[[ Data section, beginning ]]
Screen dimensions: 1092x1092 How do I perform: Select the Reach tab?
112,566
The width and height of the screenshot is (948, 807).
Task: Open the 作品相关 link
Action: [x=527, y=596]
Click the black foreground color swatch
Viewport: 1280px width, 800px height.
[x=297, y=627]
[[ Data section, end ]]
Assignment:
Your task is to reproduce all the records above exactly as they appear.

Written response:
Screen dimensions: 1092x1092 How do I perform: Select the Reach tab?
112,566
The width and height of the screenshot is (948, 807).
Task: Open the 作品相关 link
Action: [x=527, y=596]
Click the black foreground color swatch
Viewport: 1280px width, 800px height.
[x=297, y=627]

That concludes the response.